START RECORDED DATA

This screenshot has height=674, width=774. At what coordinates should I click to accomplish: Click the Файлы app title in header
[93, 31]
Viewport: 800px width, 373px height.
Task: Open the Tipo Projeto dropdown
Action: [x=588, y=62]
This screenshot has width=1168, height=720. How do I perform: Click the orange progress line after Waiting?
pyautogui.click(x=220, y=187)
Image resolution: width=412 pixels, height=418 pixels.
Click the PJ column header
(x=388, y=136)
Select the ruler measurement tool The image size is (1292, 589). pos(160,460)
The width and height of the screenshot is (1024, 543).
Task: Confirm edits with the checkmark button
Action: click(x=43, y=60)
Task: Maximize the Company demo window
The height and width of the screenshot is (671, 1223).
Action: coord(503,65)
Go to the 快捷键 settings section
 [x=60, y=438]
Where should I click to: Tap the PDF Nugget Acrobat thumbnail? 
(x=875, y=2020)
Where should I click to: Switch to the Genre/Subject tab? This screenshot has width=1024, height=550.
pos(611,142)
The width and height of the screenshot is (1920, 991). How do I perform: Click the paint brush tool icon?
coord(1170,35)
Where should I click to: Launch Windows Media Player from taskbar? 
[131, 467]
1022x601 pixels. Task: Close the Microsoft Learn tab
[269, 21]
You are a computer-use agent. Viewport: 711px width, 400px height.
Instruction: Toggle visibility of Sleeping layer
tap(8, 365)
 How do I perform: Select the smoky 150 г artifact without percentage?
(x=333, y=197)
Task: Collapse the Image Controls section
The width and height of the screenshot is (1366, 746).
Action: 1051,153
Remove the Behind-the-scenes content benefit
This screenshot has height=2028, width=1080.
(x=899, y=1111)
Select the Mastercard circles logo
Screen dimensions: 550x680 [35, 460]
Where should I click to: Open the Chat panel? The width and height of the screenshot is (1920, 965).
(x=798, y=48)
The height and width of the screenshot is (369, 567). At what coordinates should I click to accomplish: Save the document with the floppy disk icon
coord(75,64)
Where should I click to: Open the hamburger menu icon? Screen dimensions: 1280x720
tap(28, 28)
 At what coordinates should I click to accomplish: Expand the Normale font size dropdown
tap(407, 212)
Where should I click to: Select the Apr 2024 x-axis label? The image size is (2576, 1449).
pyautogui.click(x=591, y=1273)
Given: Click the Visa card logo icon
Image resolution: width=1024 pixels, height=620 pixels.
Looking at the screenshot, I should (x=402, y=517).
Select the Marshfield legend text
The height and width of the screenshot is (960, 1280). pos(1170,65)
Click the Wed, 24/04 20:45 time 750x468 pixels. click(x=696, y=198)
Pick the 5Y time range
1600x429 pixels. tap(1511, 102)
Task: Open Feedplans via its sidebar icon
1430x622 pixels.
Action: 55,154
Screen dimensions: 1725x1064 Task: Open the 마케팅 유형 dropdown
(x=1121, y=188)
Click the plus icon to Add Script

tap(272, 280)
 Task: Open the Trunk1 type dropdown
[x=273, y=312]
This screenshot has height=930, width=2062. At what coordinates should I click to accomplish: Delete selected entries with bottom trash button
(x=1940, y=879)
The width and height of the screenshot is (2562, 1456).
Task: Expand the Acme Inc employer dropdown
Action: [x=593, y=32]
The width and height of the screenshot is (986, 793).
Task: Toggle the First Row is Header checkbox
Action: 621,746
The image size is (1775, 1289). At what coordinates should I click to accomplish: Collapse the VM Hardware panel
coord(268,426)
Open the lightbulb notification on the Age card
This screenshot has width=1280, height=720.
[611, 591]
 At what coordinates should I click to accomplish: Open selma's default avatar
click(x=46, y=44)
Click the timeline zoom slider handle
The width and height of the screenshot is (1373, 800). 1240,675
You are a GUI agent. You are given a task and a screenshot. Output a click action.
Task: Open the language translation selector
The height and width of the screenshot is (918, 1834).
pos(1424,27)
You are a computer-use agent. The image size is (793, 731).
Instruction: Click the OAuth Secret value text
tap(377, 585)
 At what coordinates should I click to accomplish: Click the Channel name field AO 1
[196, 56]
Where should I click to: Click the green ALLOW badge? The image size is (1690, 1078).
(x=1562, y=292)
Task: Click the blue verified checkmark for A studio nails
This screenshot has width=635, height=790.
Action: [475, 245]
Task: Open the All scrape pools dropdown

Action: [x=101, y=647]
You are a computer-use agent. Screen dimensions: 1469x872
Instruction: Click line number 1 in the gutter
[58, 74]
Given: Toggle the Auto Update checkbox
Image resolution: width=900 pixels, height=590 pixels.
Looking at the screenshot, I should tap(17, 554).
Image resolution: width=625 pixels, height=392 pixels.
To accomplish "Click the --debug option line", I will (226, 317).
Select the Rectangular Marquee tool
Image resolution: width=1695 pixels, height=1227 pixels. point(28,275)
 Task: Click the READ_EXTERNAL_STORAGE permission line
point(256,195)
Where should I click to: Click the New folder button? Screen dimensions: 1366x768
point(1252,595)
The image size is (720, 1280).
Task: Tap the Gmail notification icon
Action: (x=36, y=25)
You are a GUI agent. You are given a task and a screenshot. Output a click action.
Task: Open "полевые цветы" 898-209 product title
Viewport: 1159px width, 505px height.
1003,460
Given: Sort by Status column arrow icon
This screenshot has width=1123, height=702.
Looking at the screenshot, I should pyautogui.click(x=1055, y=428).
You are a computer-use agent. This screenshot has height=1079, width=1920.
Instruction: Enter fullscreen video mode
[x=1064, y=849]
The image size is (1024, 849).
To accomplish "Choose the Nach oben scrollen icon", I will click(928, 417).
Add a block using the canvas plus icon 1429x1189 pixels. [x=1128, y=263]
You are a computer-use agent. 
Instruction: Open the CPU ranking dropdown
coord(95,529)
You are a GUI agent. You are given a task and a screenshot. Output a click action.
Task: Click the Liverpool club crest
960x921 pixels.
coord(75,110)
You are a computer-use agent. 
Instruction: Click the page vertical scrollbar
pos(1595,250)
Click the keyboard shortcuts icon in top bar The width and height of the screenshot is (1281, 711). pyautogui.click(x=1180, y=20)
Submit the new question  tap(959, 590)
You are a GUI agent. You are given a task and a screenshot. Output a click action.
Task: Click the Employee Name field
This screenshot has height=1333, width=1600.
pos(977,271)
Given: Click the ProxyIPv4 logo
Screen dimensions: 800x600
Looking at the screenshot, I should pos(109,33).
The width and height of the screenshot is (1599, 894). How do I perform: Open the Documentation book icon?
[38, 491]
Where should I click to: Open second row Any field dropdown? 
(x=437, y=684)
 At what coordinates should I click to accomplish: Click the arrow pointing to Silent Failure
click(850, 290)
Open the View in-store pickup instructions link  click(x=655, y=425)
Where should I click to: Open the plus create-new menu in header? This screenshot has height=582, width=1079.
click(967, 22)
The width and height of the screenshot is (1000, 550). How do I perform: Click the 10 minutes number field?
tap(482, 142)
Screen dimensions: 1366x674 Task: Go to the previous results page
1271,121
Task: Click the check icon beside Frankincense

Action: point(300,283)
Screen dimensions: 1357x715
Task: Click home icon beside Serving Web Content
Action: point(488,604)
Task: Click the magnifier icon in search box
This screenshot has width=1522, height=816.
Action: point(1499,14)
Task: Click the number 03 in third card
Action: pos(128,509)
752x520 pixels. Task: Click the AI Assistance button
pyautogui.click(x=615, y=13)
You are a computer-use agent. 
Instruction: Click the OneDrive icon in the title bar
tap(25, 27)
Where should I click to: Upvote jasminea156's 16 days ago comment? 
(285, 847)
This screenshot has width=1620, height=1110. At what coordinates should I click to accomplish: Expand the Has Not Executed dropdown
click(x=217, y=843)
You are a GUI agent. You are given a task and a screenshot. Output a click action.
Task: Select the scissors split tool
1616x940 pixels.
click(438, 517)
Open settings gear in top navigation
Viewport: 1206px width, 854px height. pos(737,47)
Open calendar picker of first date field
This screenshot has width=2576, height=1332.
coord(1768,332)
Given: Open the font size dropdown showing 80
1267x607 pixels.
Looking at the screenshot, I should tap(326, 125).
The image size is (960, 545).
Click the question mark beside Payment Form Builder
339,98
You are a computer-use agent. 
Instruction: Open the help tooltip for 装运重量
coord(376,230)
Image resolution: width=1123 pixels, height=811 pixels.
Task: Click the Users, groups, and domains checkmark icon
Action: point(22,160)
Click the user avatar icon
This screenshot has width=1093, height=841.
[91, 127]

END RECORDED DATA

WORK TASK:
Write the lines out again exactly, beginning at the line that contains "Instruction: Click the OneDrive" and stopping only at the final line of the listing above.

THE COMPLETED TASK:
Instruction: Click the OneDrive icon in the title bar
tap(25, 27)
Where should I click to: Upvote jasminea156's 16 days ago comment? 
(285, 847)
This screenshot has width=1620, height=1110. At what coordinates should I click to accomplish: Expand the Has Not Executed dropdown
click(x=217, y=843)
You are a GUI agent. You are given a task and a screenshot. Output a click action.
Task: Select the scissors split tool
1616x940 pixels.
click(438, 517)
Open settings gear in top navigation
Viewport: 1206px width, 854px height. pos(737,47)
Open calendar picker of first date field
This screenshot has width=2576, height=1332.
coord(1768,332)
Given: Open the font size dropdown showing 80
1267x607 pixels.
Looking at the screenshot, I should tap(326, 125).
The image size is (960, 545).
Click the question mark beside Payment Form Builder
339,98
You are a computer-use agent. 
Instruction: Open the help tooltip for 装运重量
coord(376,230)
Image resolution: width=1123 pixels, height=811 pixels.
Task: Click the Users, groups, and domains checkmark icon
Action: point(22,160)
Click the user avatar icon
This screenshot has width=1093, height=841.
[91, 127]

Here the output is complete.